Since acoustic intensity is the square of the modulus of the pressure, the expectation value of the intensity at $\langle I(\mathbf{p})\rangle$ becomes
$$\langle I(\mathbf{p})\rangle=\left<\overline{\left(\sum_{j=1}^N\frac{K_jV_j\left(t-\frac{|\mathbf{p}-\mathbf{q}_j|}{c}\right)}{|\mathbf{p}-\mathbf{q}_j|}\right)}\left(\sum_{j=1}^N\frac{K_jV_j\left(t-\frac{|\mathbf{p}-\mathbf{q}_j|}{c}\right)}{|\mathbf{p}-\mathbf{q}_j|}\right)\right>$$
$$=\sum_{j=1}^N\sum_{k=1}^N\frac{\overline{K_j}K_k}{|\mathbf{p}-\mathbf{q}_j||\mathbf{p}-\mathbf{q}_k|}\left<\overline{V_j\left(t-\frac{|\mathbf{p}-\mathbf{q}_j|}{c}\right)}V_k\left(t-\frac{|\mathbf{p}-\mathbf{q}_k|}{c}\right)\right>$$
$$=\sum_{j=1}^N\sum_{k=1}^N\frac{\overline{K_j}K_k}{|\mathbf{p}-\mathbf{q}_j||\mathbf{p}-\mathbf{q}_k|}\left<\overline{V_j\left(t\right)}V_k\left(t+\frac{|\mathbf{p}-\mathbf{q}_j|-|\mathbf{p}-\mathbf{q}_k|}{c}\right)\right>$$
$$=\mathbf{a}^\dagger\boldsymbol{\Gamma}\mathbf{a}$$
where
$$\mathbf{a}_j=\frac{K_j}{|\mathbf{p}-\mathbf{q}_j|}$$
is a vector of amplitude coefficients and
$$\boldsymbol{\Gamma}_{jk}=\left<\overline{V_j\left(t\right)}V_k\left(t+\tau_{jk}\right)\right>$$
is the correlation matrix element between the fields at $V_j$ and $V_k$ with time delay $\tau_{jk}=\frac{|\mathbf{p}-\mathbf{q}_j|-|\mathbf{p}-\mathbf{q}_k|}{c}$.
Without loss of generality we can assume the $V_k$ are normalized, ie, $\boldsymbol{\Gamma}_{kk}=1$, by absorbing any excess amplitude into the intensity factor $K_k$. Then the off-diagonal elements $\boldsymbol{\Gamma}_{jk}\leq1$ by elementary geometry, and $\boldsymbol{\Gamma}$ is called the normalized coherence matrix.
Note $\mathbf{a}^\dagger\boldsymbol{\Gamma}\mathbf{a}$ is a matrix quadratic form, and in the absence of correlation between the sources $A_k$ (in the time-averaged sense) the off-diagonal elements vanish and $\boldsymbol{\Gamma}=I$, the identity matrix, giving
$$\langle I(\mathbf{p})\rangle=\mathbf{a}^\dagger\mathbf{a}=\sum_{k=1}^N\left|\frac{K_k}{|\mathbf{p}-\mathbf{q}_k|}\right|^2,$$
which is just the sum of the individual intensities of the voices.
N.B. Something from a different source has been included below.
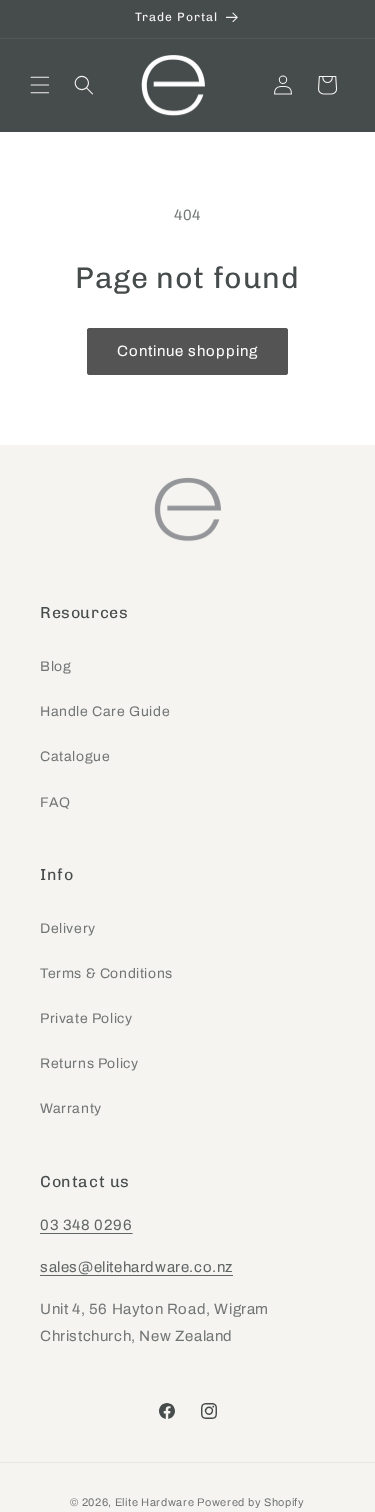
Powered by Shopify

This is what is meant by "incoherent waves add diagonally"; their intensities just add, because only the on-diagonal elements of the normalized coherence matrix come into play, and $I\propto N$.
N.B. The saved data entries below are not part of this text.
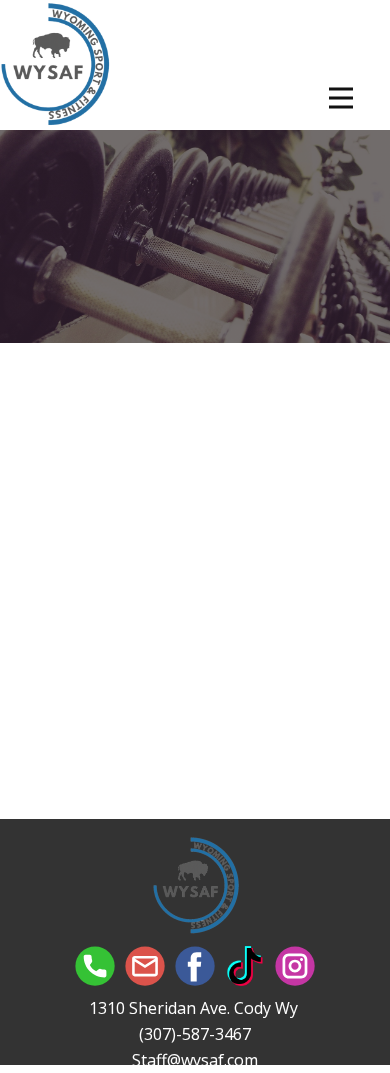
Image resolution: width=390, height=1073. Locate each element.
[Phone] (95, 966)
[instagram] (295, 966)
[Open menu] (341, 98)
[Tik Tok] (245, 966)
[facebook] (195, 966)
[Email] (145, 966)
Meanwhile, if there are long-term correlations between the sources $A_k$, the off-diagonal elements will not be zero, and additional intensity will come from the $N^2-N$ off-diagonal entries of $\boldsymbol{\Gamma}$. In this case, the intensities add "off-diagonally", and in the best-case scenario they can add as $I\propto N^2$.